El escrito elaborado por su abogada Eva María Bejarano parte de la tesis de que la detención de Díez el pasado 10 de diciembre de 2025 en el Paseo de la Castellana de Madrid fue "desproporcionada, injustificada y no ponderada", lo que bajo el criterio de la defensa la convierte en "ilegítima y, por tanto, nula de pleno derecho por vulneración del artículo 17 de la Constitución al haberla privado de su derecho fundamental a la libertad inmotivadamente".
Se pregunta por qué no bastaba su citación para comparecer en sede policial o judicial de manera voluntaria, cuando la causa contra ella llevaba abierta un año y "nunca antes había sido precisa su detención". Peso eso acabó sucediendo ese día, añade, sin que se hubiera manifestado una "actuación delictiva flagrante" como para tener que realizarse.
La detención de Díez propició que la UCO se llevara los objetos que tenía encima y que, en paralelo, entrara y registrara varios domicilios que Díez tiene en Madrid, Vizcaya y Cantabria, incautándose durante esas actuaciones de dispositivos físicos y electrónicos, libretas o agendas.
Para la defensa, los agentes de la UCO hicieron acopio "sin realizar ningún tipo de medida ni control sobre los elementos que se incautaban", sino llevándose "lo que querían".
La tesis de Díez para pedir de nulidad de esas pruebas es que cuando los agentes de la UCO entran en los domicilios de la ex militante del PSOE lo hacen "sin autorización judicial y sin haber presenciado ninguna actuación delictiva flagrante". La defensa expone en su escrito que "requisan todos sus archivos físicos y electrónicos, móviles, ordenadores, libretas, cuadernos y dispositivos que contienen información privada de Dña. Leire, tanto personal como profesional, y no solo de ella, también de su familia, sin hacer ningún tipo de distinción ni tomar ninguna medida para salvaguardar los derechos de aquella. Y esa arbitrariedad injustificada responde a que, al no existir autorización judicial habilitante que defina los motivos por los que se disponía la entrada, ni qué concretos elementos se debían incautar ni por qué la entrada en los domicilios iba a servir para esclarecer la causa ni a raíz de qué concreta actuación presuntamente delictiva imputada a Dña. Leire era preciso tal medida, los agentes de la UCO incautaron todo dispositivo físico y/o electrónico que encontraban sin hacer distinción ni medición en su contenido".
Por tanto, concluye que han vulnerado sus derechos porque la entrada en el domicilio tiene que producirse por "razones de comisión delictiva flagrante". Y que en este caso "no concurre", subraya, "porque las entradas y registros" en las viviendas tienen lugar de manera paralela a su detención, "la cual se produce de manera sorpresiva en vía pública sin existir tal delito flagrante".
Si la detención es nula, expone también el escrito de Díez, "todo lo derivado de la misma también es nulo". "Exige una autorización judicial expresa que motive la injerencia en las comunicaciones", subraya.
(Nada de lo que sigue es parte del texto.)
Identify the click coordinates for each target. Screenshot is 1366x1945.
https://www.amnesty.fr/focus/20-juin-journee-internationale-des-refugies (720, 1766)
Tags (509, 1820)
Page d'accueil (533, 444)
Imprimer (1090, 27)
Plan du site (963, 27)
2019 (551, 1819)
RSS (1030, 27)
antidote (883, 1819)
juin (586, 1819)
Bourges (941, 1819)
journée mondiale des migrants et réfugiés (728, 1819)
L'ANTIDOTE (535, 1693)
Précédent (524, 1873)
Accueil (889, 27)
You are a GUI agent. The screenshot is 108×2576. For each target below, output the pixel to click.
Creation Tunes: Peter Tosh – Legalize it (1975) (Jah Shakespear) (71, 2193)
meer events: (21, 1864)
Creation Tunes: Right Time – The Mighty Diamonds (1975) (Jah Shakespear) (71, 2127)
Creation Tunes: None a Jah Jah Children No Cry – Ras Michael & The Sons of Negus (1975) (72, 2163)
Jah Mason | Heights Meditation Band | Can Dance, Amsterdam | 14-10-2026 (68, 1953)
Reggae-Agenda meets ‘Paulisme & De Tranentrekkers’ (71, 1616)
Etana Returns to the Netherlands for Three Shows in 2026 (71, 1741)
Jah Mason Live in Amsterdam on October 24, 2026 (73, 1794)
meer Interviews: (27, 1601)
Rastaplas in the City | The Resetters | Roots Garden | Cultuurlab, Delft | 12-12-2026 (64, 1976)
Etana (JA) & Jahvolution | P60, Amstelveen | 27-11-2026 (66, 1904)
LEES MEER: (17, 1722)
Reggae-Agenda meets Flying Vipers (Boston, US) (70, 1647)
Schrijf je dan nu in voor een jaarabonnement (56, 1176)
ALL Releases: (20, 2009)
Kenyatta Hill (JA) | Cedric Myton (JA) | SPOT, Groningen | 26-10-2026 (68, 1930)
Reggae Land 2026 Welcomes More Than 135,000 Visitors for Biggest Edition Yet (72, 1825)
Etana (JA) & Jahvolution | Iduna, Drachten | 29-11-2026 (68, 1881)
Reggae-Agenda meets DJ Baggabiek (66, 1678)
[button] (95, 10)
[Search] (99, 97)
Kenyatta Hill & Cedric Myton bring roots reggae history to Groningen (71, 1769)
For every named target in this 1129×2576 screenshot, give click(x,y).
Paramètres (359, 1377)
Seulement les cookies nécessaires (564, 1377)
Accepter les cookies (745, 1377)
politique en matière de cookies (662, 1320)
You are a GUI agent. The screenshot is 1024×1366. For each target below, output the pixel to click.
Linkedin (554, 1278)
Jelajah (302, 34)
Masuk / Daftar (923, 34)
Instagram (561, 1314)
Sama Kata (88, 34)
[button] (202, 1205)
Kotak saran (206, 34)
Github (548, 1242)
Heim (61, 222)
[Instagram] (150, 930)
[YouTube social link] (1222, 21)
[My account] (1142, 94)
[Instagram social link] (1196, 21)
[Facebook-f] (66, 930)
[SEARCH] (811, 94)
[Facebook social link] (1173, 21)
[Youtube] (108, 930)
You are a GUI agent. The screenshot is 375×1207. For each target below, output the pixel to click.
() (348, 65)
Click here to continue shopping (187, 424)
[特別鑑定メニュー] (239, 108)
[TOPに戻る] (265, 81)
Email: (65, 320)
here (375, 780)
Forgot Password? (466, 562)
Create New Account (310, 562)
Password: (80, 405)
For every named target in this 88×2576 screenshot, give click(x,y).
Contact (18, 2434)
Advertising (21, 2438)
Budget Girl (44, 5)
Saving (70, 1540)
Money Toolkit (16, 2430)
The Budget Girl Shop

Además, considera que el acceso al contenido total de todos los dispositivos tanto telefónicos, electrónicos como físicos (agendas, cuadernos...) es "completamente desproporcional, no responde al fin de descubrir delitos o asegurar responsabilidades de los presuntos implicados, ni por haber sido interceptado un delito flagrante, por lo que no respeta los derechos fundamentales de la investigada".
Insiste la defensa en sostener que la UCO "no tenía autorización" para incautar y "muchos menos acceder" a todo el contenido de los dispositivos incautados tanto en ese momento como en las entradas y registros efectuadas paralelamente a la detención.